As part of restructuring and partial redemption adjustments, the effective value perception of the bond in the market weakened significantly.
In market discussions and among active debt investors, the bond was being valued much lower, somewhere closer to ₹700.
But when Rajesh checked the bond page on NSE, the displayed value still appeared around ₹1,000 for some time.
Naturally, he assumed the investment was still relatively stable.
Because the exchange page continued showing older bond data, Rajesh did not realise how much market sentiment had changed.
He kept holding the investment, believing the bond was still closer to its original value. Only later did he understand that the actual market value and tradable price perception had already fallen sharply.
Now, this does not mean that the National Stock Exchange of India intentionally publishes incorrect data.
In many debt securities, updates may appear delayed because trading activity itself is limited and price discovery happens slowly.
Still, situations like these show why investors should never rely completely on a single displayed number while investing in bonds.
Why Bond Data on NSE May Sometimes Look Outdated?
Many retail investors compare bond prices with stock prices, but both markets work very differently.
Stocks trade continuously throughout the day. Bonds often do not.
Certain corporate bonds, perpetual bonds, and listed NCDs may witness very low trading activity. Some may go days without fresh trades.
Because of this, the data visible on the National Stock Exchange of India may continue showing the last available traded value until a fresh transaction happens.
This raises an important question for market participants: Can investors rely completely on NSE bond data when evaluating real-time market value?
Relying solely on these delayed figures without checking recent volume can lead to a mismatched understanding of a bond’s actual current price.
This becomes more noticeable in:
- low-volume bonds,
- stressed debt instruments,
- privately placed securities,
- and illiquid listed NCDs.
In such cases, the displayed value may reflect an older transaction instead of the latest market perception of the bond.
Need Help?
Are you stuck dealing with misleading NSE bond data? It’s stressful, but you don’t have to handle it alone.
We can help you gather your evidence, draft a sharp, factual complaint, and guide you through the entire process, from NSE to SEBI SCORES and beyond.
If you need assistance understanding your case or preparing your complaint properly, you can register with us, and our team will guide you step by step.
Let us help you fight for the resolution you deserve.
Conclusion
You’ve been through a stressful situation due to inaccurate bond data, and you deserve a clear path forward.
You don’t have to accept this as just part of the market.
Your investment decisions were based on the information provided, and you have the right to seek accountability.
Now is the time to take action. Start by compiling your evidence and lodging your formal complaint through the official NSE portal.
If the response doesn’t resolve your concern, escalate it to SEBI SCORES without delay.
Frequently Asked Questions
1. What immediate proof should I gather if the NSE displays incorrect bond or share data?

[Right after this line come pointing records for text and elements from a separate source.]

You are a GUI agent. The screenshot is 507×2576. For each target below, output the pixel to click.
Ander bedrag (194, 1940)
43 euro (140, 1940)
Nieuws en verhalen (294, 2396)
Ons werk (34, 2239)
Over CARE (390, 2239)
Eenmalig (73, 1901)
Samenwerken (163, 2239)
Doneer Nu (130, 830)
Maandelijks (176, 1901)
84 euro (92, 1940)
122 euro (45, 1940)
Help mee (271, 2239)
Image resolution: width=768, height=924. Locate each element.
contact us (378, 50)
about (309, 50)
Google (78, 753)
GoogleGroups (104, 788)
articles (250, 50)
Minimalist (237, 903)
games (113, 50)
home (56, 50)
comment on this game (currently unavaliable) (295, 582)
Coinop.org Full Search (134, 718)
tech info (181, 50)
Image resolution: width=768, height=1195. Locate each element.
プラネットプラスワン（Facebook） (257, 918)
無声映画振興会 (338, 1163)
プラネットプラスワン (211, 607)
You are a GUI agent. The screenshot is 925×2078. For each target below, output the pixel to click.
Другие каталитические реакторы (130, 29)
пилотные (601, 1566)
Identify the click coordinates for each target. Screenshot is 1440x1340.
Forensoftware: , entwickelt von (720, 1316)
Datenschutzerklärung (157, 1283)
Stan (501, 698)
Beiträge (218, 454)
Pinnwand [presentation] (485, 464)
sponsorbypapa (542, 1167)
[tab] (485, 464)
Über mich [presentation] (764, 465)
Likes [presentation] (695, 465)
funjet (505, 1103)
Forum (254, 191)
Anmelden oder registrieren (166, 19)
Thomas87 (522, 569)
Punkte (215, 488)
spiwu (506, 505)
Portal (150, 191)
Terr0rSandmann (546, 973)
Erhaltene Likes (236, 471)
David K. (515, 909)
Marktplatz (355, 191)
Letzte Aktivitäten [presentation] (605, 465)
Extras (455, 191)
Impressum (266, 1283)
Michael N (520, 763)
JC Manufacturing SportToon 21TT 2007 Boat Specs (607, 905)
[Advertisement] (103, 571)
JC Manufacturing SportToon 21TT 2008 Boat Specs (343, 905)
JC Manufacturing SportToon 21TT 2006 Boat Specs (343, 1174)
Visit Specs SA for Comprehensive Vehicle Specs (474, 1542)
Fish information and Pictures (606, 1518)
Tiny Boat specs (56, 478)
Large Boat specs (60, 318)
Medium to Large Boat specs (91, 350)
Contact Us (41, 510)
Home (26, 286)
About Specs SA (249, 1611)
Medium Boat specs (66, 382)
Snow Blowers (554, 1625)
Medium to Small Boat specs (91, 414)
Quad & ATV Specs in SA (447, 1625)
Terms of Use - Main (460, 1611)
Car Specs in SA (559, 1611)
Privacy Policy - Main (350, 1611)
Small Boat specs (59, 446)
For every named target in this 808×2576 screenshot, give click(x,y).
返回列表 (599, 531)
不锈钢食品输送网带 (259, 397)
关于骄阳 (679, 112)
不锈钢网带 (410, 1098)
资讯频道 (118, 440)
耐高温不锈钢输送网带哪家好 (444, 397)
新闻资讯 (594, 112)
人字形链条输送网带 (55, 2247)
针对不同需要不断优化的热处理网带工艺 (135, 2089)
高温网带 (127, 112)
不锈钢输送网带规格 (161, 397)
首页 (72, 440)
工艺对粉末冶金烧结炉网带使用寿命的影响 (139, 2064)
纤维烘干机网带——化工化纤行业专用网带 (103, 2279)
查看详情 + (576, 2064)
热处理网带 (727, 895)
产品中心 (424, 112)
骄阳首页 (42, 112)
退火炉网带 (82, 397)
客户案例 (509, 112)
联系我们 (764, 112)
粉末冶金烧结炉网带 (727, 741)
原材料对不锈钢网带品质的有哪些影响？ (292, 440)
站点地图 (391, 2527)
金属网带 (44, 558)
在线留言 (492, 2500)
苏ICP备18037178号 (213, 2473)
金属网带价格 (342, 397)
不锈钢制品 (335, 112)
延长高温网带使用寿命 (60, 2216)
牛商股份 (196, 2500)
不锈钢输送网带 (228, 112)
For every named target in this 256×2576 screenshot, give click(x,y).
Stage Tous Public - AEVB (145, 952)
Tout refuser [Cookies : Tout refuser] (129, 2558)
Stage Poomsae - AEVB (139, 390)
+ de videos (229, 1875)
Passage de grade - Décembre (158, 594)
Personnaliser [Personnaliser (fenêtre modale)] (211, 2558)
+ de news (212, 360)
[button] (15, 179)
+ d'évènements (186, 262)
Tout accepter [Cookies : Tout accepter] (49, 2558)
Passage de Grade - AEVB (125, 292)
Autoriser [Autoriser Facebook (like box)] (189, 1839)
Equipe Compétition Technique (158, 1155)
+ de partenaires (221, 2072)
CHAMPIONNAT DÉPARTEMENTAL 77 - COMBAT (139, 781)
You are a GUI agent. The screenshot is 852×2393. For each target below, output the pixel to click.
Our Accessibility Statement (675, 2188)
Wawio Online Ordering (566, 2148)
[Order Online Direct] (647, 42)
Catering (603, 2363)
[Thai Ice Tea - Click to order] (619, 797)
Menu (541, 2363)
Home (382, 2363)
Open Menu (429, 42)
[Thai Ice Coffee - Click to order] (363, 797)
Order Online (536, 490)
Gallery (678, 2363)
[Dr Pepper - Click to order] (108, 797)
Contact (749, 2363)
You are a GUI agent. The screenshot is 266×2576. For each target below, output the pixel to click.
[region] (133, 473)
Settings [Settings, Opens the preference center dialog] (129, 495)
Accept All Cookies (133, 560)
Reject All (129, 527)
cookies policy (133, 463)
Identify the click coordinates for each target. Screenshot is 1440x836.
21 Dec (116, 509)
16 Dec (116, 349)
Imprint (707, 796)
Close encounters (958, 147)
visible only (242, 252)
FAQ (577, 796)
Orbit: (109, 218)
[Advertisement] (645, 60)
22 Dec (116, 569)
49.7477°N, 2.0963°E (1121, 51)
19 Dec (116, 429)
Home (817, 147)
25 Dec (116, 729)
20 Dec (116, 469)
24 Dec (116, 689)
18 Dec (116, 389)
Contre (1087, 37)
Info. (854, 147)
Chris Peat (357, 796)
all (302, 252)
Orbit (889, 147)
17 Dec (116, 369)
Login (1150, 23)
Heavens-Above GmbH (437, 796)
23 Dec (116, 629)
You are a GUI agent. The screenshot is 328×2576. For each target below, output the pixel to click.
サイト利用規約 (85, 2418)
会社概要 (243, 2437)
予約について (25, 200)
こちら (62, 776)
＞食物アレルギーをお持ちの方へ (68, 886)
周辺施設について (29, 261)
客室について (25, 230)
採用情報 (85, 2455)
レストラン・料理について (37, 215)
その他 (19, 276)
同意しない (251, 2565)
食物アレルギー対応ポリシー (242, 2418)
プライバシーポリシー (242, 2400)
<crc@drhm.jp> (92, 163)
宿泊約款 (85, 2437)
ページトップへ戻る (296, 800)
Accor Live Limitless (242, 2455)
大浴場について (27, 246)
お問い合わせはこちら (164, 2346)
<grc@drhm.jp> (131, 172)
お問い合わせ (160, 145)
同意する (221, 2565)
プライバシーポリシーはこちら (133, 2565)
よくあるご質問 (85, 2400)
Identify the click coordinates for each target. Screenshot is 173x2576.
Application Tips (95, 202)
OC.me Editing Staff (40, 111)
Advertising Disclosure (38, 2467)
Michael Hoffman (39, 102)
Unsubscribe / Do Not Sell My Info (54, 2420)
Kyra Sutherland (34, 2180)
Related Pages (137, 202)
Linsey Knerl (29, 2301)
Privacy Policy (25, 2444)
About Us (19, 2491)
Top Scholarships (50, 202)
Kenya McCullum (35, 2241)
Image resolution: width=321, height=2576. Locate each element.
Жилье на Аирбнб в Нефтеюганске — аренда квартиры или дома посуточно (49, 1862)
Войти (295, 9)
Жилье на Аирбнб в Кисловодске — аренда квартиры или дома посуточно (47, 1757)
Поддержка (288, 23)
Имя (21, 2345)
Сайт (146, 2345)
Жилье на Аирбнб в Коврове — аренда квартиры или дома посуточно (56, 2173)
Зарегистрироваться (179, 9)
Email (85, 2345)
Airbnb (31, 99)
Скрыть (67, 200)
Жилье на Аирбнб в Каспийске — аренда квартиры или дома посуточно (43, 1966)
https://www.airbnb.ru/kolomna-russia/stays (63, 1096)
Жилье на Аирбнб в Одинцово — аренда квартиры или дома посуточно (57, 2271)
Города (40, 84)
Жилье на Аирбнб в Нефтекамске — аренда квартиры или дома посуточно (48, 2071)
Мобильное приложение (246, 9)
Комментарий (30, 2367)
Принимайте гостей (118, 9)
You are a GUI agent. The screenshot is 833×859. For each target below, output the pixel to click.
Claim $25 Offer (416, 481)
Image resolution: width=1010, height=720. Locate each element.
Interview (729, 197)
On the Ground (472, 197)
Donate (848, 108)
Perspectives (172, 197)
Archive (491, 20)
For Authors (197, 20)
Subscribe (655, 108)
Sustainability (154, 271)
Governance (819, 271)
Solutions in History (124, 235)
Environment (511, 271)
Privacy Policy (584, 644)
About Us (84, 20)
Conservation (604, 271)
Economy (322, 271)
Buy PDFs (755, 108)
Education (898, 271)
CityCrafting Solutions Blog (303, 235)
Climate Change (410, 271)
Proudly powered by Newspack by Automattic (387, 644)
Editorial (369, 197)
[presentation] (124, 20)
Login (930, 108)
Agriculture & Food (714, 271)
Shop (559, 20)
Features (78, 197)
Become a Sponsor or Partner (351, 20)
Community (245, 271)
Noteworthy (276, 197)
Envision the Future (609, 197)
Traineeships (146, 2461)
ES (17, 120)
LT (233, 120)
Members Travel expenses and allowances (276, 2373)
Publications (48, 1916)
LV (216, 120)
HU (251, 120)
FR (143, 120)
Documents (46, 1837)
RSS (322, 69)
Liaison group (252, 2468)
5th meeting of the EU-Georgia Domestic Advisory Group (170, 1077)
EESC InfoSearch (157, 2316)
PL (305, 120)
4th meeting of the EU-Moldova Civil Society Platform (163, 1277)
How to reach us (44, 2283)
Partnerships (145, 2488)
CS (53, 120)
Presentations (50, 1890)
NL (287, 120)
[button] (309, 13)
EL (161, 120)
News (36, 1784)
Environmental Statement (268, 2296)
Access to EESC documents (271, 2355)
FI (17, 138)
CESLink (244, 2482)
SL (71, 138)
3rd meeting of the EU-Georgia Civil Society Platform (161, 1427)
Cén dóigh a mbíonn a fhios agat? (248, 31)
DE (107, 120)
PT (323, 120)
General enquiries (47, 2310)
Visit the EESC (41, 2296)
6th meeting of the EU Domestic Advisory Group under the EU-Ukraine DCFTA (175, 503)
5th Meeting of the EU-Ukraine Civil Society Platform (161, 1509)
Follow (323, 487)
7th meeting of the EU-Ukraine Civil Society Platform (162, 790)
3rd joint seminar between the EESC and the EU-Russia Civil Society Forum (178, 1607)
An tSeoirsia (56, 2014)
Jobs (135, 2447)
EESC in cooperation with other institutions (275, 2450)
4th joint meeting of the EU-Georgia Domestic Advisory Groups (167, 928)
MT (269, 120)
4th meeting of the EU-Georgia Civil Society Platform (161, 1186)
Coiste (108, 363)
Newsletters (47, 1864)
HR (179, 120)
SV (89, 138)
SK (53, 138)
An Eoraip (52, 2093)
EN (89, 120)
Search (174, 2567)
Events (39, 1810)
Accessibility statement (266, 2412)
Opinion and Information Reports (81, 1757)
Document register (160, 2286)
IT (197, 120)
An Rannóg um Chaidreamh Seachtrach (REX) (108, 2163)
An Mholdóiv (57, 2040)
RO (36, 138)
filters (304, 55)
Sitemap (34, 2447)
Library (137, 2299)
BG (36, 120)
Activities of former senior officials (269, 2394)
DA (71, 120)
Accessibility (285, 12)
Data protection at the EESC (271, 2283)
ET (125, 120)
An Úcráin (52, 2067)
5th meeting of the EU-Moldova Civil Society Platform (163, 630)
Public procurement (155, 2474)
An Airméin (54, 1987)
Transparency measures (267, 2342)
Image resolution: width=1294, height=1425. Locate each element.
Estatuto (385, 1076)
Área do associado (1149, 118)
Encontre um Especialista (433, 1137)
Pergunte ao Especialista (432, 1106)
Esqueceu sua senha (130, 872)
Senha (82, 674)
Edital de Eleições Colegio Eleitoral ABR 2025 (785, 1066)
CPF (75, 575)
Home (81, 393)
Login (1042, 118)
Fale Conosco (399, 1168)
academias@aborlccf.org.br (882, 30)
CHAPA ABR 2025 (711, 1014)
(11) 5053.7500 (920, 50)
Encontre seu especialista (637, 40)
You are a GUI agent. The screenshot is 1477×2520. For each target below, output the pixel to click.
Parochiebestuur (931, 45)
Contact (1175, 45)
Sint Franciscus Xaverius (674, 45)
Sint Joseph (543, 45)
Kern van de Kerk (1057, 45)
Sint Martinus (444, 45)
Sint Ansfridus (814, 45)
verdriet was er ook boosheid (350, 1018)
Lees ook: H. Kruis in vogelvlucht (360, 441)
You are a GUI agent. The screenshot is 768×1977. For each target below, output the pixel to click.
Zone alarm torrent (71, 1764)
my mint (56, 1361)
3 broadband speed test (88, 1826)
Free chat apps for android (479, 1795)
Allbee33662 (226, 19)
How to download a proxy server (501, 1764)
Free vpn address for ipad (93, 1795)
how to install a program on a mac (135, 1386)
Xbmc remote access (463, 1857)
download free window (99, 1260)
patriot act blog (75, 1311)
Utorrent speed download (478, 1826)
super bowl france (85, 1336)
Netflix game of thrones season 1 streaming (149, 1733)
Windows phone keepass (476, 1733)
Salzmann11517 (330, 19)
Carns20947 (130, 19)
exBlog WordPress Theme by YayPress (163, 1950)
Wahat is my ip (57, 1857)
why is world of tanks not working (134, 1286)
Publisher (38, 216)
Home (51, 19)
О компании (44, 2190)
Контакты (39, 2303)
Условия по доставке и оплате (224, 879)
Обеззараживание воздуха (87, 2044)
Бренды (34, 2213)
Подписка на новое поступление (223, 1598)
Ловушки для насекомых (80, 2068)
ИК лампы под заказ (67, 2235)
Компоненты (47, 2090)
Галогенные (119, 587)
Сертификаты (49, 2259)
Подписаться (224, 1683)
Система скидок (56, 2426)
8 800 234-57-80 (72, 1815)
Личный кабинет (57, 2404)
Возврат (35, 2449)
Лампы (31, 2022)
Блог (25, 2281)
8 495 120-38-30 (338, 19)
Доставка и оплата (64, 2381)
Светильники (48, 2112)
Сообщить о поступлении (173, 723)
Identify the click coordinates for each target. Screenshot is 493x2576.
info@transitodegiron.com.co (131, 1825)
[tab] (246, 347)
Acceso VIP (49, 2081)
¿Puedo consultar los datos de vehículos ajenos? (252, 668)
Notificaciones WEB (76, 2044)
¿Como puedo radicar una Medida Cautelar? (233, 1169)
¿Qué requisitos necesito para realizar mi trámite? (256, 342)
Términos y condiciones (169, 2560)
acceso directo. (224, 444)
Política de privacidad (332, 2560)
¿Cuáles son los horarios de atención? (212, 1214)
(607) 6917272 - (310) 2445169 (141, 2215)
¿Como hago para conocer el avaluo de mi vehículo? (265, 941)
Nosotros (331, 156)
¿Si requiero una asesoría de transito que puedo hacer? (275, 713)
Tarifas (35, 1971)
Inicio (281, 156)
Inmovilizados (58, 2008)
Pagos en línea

You must take immediate, timestamped screenshots of the erroneous NSE webpage or terminal data alongside your broker’s contract notes.
Additionally, pull the official company disclosure or prospectus to serve as cross-verified proof of the actual data.
2. Can I report the NSE’s data errors through the standard SEBI SCORES portal?
Yes, because the NSE is a regulated Market Infrastructure Institution, you can lodge a formal grievance directly against the exchange on the SEBI SCORES portal.
Choose the “Market Infrastructure Institutions” category when filing your complaint to ensure it is routed correctly.
3. What should I do if incorrect NSE data causes me a direct financial loss on my bond trade?
You can file a compensation dispute via the SMART ODR portal or escalate the matter through the NSE’s Investor Service Cell for arbitration.
Keep in mind that while technical glitches are heavily reviewed, standard rules usually exclude claims for purely notional or opportunity losses.